(Interface element records)
+-------+

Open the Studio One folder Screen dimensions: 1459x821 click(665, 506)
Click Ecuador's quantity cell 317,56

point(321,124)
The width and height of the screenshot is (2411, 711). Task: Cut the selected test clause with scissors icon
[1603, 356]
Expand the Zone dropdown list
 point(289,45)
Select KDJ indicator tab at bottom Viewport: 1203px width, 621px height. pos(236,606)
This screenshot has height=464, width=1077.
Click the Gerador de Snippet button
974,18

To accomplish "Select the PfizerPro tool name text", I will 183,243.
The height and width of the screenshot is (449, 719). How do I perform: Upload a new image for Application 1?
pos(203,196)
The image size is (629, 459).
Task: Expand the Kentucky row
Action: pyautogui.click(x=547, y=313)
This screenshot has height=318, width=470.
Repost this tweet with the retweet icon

+-------+

- Task statement
Reproduce the records above with every "screenshot" replaced by "capture" and all other text left unchanged.

- Task output
Open the Studio One folder Screen dimensions: 1459x821 click(665, 506)
Click Ecuador's quantity cell 317,56

point(321,124)
The width and height of the capture is (2411, 711). Task: Cut the selected test clause with scissors icon
[1603, 356]
Expand the Zone dropdown list
 point(289,45)
Select KDJ indicator tab at bottom Viewport: 1203px width, 621px height. pos(236,606)
This capture has height=464, width=1077.
Click the Gerador de Snippet button
974,18

To accomplish "Select the PfizerPro tool name text", I will 183,243.
The height and width of the capture is (449, 719). How do I perform: Upload a new image for Application 1?
pos(203,196)
The image size is (629, 459).
Task: Expand the Kentucky row
Action: pyautogui.click(x=547, y=313)
This capture has height=318, width=470.
Repost this tweet with the retweet icon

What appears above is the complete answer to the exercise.